Like the look of the rocks. Not sure if it's too late but if you raise the substrate in between the rocks to create kind of like a slant, it might look pretty awesome. Plus you can plant stuff in between too.


----------



## CPD (Feb 7, 2012)

Asu1776 said:


> Like the look of the rocks. Not sure if it's too late but if you raise the substrate in between the rocks to create kind of like a slant, it might look pretty awesome. Plus you can plant stuff in between too.


That's not a bad idea at all! I was thinking of taking out the rocks on the right and use the five rocks on the left in the middle and work the plants around


Sent from my iPhone using Tapatalk


----------



## CPD (Feb 7, 2012)

Here's the latest and greatest developments. Comments and suggestions welcomed.










Sent from my iPhone using Tapatalk


----------



## crazydaz (Mar 18, 2007)

I like the look, Brendan. I would probably "pick a side" for the Limnophila to make one full "thicket," but otherwise it's coming along very nicely!!! Great work!


----------



## CPD (Feb 7, 2012)

How is this looking?











Sent from my iPhone using Tapatalk


----------



## kwheeler91 (May 26, 2009)

I have to disagree with mr.daz on the limno. Since your hardscape is centered and pretty much symmetrical and so are the rest of your plants I thought it looked better with the limno on both sides. A lot of folks will slam you for putting everything in the center and rant about gold ratio or whatever but I think what you are doing looks good and you should stick to your plan.

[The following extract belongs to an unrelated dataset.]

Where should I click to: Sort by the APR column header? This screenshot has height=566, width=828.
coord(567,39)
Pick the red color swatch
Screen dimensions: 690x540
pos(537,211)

On a side note, your pictures are really dark and its hard to see. Maybe your exposure is set too low, but I'm guessing the problem is your light facing directly into the camera. Try putting something in front the fixture from the top of the tank and up to the light. Should help a lot.


----------



## CPD (Feb 7, 2012)

kwheeler91 said:


> I have to disagree with mr.daz on the limno. Since your hardscape is centered and pretty much symmetrical and so are the rest of your plants I thought it looked better with the limno on both sides. A lot of folks will slam you for putting everything in the center and rant about gold ratio or whatever but I think what you are doing looks good and you should stick to your plan.
> 
> On a side note, your pictures are really dark and its hard to see. Maybe your exposure is set too low, but I'm guessing the problem is your light facing directly into the camera. Try putting something in front the fixture from the top of the tank and up to the light. Should help a lot.


I was thinking that now I have that space on the left I might do a blyxxa patch. Also I'm just taking these photos with my iPhone so I'll try having my room light on and see if that makes a difference.


Sent from my iPhone using Tapatalk


----------



## crazydaz (Mar 18, 2007)

Oh Mr. Wheeler.  chances are very likely that over the long term, the tank will not end up looking symmetrical. The stems of Limno could be trimmed (and will have to be, eventually), and as soon as that happens, you will have varying growth rate. The Blyxa will also grow slightly different from each stem as well. Shorter stems of Limno placed slightly in front of the right most rock would be all he would need to do on order to create a more natural feel to the tank.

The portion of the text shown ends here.